The analysis demonstrated significant differences between disease entities, in particular concerning the first place of diagnosis, from which the patient moves between various types of healthcare services. Patients suffering from the malignant neoplasm of the breast C50% are usually diagnosed first under Ambulatory Specialist Care (85% of the patients), due to the screening program (mammography) performed in this segment, which demonstrates that this analysis result is correct. The diagram also presents this segment as the most numerous (Fig. 2) in a correct manner. The case of multiple sclerosis is different, where almost all first contacts (83.5%) are observed as part of Hospital Treatment. This results first from the special conditions required to issue the diagnosis (among others having a magnetic resonance imager). The second reason for the occurrence of G35 patients solely in hospital treatment is the specific development of the disease, which manifests in periods of remission and occurring relapses, and the fact that therapy is possible only through this type of services. The third example of an infectious disease, viral hepatitis C, in this example the sequence of events indicates that the first diagnosis is made under two types of services: Ambulatory Specialist Care (36.6%) and Hospital Treatment (20.1%).

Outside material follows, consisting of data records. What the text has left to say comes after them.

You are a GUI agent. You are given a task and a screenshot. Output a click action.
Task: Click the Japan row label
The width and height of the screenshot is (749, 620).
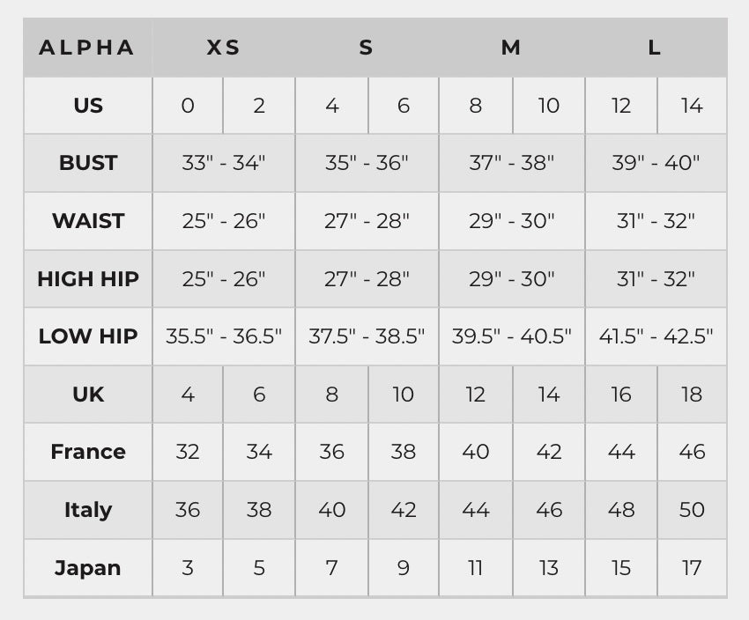88,568
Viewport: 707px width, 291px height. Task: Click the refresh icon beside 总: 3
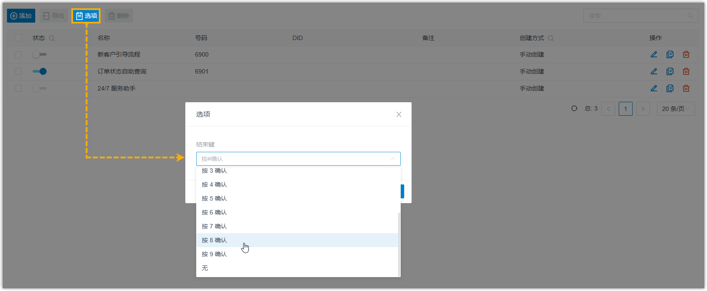(x=574, y=108)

The diagnosis of Hepatitis C is possible in medical providers who have doctors specialising in infectious diseases in their resources, and such a resource is available only in those two segments of the market. The results of the analysis have confirmed the recommended patient therapy paths. The additional result of the analysis is the assessment and presentation in the visualisation of the share of events which end at a given segment (darker, interrupted line). This result and its visualisation is very important, due to the lack of previous analyses and the assessment of “over-diagnosing” of the given disease and the burden placed on the segment by the services related to the phenomenon.

Conclusions

  1. Sequence analysis, and in particular the visualisation of its results based on the diagrams enables the assessment of event sequences and their size (number).

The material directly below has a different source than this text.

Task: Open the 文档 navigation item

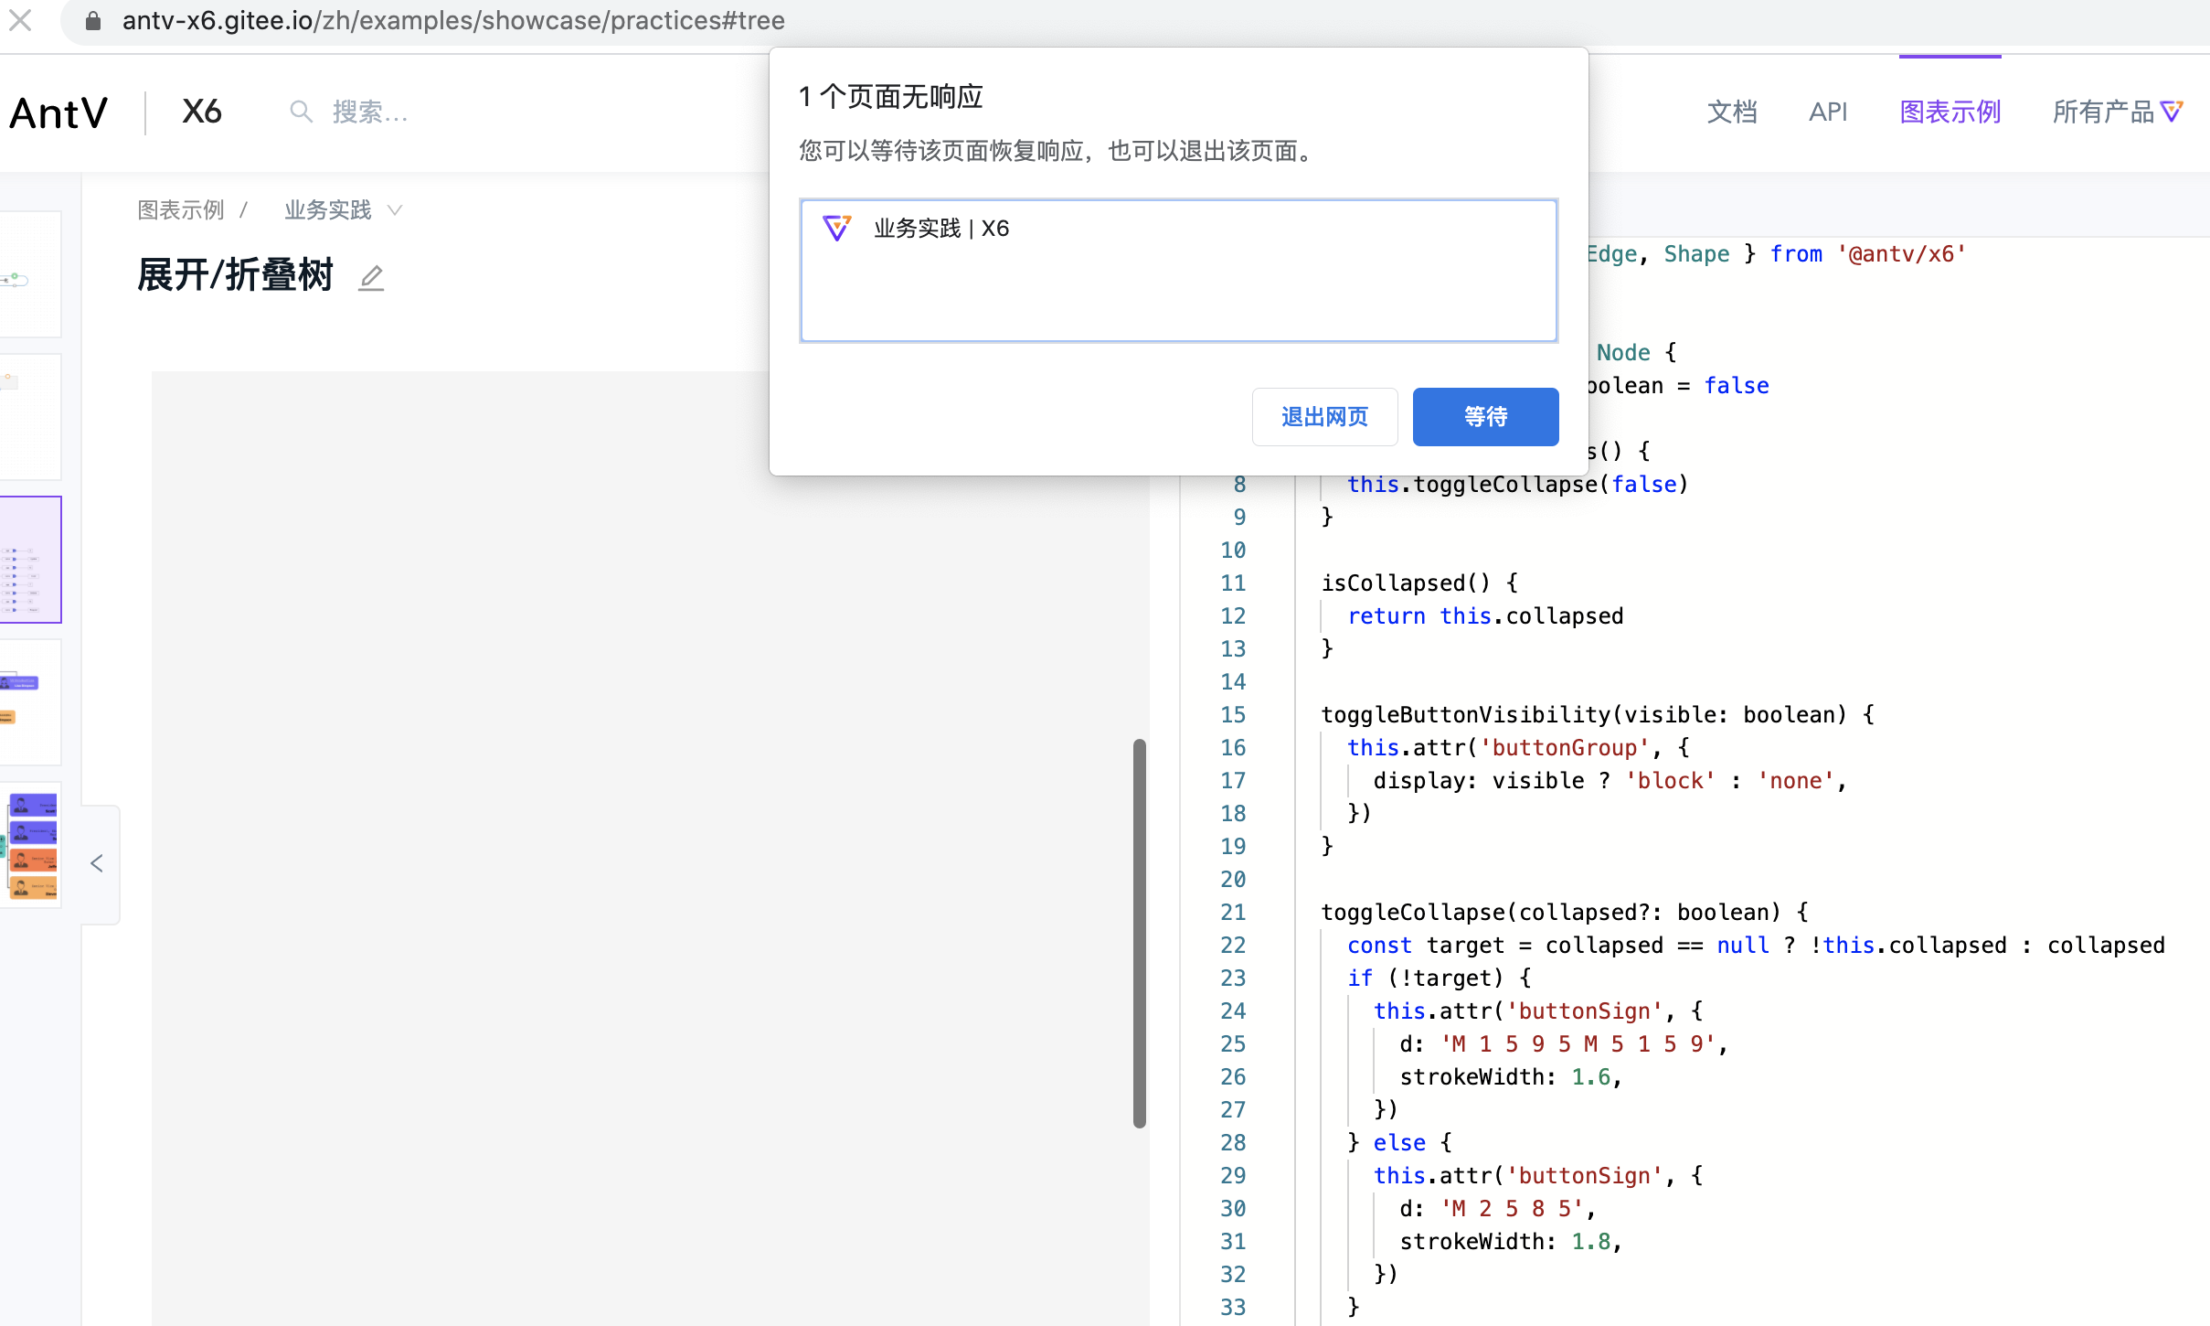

  2. The Sankey diagrams enable the assessment of the burden placed on the healthcare market segment related to the disease in question.

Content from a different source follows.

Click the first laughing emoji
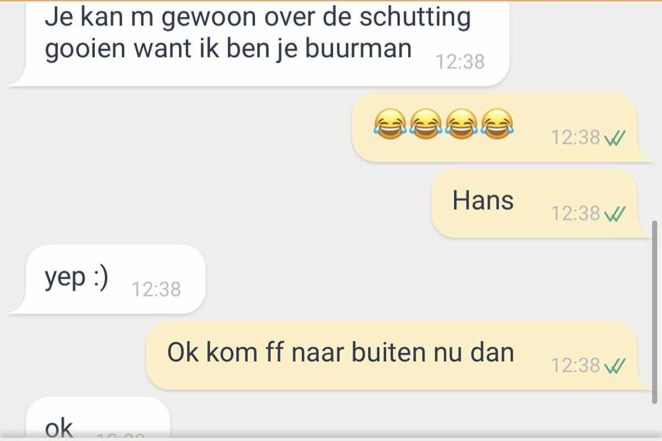coord(389,123)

  3. The Sankey diagrams enable the assessment of the share of one-time events among the general number of events.
  4. The analysis and visualisation of the sequence enable the assessment of current therapy guidelines, preparation of new and subsequent guidelines, and correcting them based on the actual time component.
  5. The analysis of data obtained from actual clinical practice enables obtaining more credible results which may form the correct basis for the decisions that were made.